Oil’s recent rise above $60 a barrel will test the willpower of shale companies that pledged to slow drilling and repair balance sheets battered by the pandemic. The highest prices since January 2020 have given U.S. drillers an unexpected opening to invest in oil patches considered unworkable just a few months ago. Some, such as Devon Energy Corp. DVN 4.12% , have begun to loosen the purse strings as the market improves.
For now, though, many frackers are unable to take advantage of the rally as they work to restore as much as roughly one-third of the nation’s oil production. The winter storm that left millions without power this week knocked out as much as 2.5 million barrels a day in the Permian Basin and Eagle Ford of Texas and one million in other oil-rich states, traders estimated. Icy roads have blocked service crews from reaching wells, and analysts estimated the disruptions could affect production through March. It will take weeks to determine exactly how many barrels will have been lost to the storm, Devon Chief Executive Richard Muncrief said.

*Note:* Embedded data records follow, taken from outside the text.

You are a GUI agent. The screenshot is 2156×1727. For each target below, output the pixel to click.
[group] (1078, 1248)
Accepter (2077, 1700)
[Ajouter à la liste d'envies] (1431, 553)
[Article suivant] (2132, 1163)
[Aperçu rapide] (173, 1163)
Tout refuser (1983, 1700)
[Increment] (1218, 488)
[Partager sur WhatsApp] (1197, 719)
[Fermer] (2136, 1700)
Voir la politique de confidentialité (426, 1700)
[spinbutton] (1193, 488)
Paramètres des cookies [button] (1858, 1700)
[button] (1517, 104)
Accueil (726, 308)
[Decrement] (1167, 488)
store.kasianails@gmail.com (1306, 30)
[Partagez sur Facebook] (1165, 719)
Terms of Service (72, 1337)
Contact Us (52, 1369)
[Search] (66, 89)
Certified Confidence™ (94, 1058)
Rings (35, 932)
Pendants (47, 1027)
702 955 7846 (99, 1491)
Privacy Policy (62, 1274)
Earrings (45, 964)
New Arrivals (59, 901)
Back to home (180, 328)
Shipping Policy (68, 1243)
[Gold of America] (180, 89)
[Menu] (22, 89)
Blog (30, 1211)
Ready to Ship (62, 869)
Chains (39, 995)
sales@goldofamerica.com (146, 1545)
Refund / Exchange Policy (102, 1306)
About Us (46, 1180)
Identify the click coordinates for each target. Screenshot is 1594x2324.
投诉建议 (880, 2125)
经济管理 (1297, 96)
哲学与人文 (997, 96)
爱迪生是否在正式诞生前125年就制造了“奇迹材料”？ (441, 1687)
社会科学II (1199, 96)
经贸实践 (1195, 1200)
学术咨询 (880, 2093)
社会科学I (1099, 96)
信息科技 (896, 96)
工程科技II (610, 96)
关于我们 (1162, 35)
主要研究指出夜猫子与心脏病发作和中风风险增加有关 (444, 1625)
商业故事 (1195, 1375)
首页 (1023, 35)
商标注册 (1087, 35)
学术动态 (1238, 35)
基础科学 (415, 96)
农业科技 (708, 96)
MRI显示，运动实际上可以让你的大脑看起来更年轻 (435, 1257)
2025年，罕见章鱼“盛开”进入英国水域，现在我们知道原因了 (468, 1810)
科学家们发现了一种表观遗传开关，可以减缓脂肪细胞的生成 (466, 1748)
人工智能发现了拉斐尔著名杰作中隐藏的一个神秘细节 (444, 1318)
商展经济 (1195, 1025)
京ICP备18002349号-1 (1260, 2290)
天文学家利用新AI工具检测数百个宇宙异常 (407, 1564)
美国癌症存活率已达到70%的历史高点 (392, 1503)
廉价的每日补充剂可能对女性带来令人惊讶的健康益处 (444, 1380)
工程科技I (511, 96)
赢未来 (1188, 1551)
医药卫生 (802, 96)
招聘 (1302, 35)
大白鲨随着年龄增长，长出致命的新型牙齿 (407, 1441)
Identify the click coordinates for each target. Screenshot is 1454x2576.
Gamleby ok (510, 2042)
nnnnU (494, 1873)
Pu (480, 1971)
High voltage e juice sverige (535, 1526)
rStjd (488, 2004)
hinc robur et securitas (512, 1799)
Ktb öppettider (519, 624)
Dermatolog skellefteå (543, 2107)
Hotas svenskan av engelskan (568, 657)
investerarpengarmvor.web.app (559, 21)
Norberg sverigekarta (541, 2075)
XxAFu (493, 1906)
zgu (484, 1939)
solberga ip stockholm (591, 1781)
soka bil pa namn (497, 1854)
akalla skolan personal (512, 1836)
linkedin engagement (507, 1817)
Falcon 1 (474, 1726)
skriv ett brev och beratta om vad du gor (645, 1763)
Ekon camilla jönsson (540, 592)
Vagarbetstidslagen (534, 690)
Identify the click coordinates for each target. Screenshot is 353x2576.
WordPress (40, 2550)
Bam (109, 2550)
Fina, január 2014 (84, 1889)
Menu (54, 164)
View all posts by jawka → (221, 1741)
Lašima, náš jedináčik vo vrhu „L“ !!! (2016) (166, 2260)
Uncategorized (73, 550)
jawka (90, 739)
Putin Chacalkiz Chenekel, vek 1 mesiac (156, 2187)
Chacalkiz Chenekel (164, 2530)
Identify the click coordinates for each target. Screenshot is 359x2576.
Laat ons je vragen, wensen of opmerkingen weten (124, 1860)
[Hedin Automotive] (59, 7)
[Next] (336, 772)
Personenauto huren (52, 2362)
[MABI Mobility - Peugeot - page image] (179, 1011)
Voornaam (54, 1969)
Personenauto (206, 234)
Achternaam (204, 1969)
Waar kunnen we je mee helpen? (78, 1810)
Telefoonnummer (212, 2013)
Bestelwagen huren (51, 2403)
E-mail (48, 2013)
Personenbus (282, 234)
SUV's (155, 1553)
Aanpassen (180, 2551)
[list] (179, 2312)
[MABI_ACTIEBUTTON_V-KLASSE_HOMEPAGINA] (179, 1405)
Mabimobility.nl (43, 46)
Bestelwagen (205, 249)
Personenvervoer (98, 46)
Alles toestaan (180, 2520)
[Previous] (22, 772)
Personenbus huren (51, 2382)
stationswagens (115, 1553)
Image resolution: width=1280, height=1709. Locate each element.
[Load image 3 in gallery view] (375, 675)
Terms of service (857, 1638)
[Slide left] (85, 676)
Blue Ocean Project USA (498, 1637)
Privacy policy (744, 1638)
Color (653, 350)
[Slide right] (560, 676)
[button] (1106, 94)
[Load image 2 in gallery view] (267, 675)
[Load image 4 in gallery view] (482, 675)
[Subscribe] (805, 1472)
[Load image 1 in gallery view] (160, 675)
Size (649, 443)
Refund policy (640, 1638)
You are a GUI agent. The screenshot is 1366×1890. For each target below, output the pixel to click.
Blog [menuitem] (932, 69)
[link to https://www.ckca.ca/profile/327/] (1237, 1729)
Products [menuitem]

In earnings calls this week, shale executives said they are sticking to capital discipline, which has become a mantra of the industry following a yearslong push by investors.
Some said they plan to restrain growth this year in spending, drilling and production, anticipating they will reinvest roughly 70% of their cash flows from operations back into drilling, with the rest paying for debt and shareholder dividends. For years, U.S. shale companies had run up debts by spending more on capital projects than they made from actually selling oil and gas. Devon also said it would pay a variable dividend of 19 cents a share, or about $128 million, at the end of the first quarter. The dividend fluctuates depending on levels of available cash.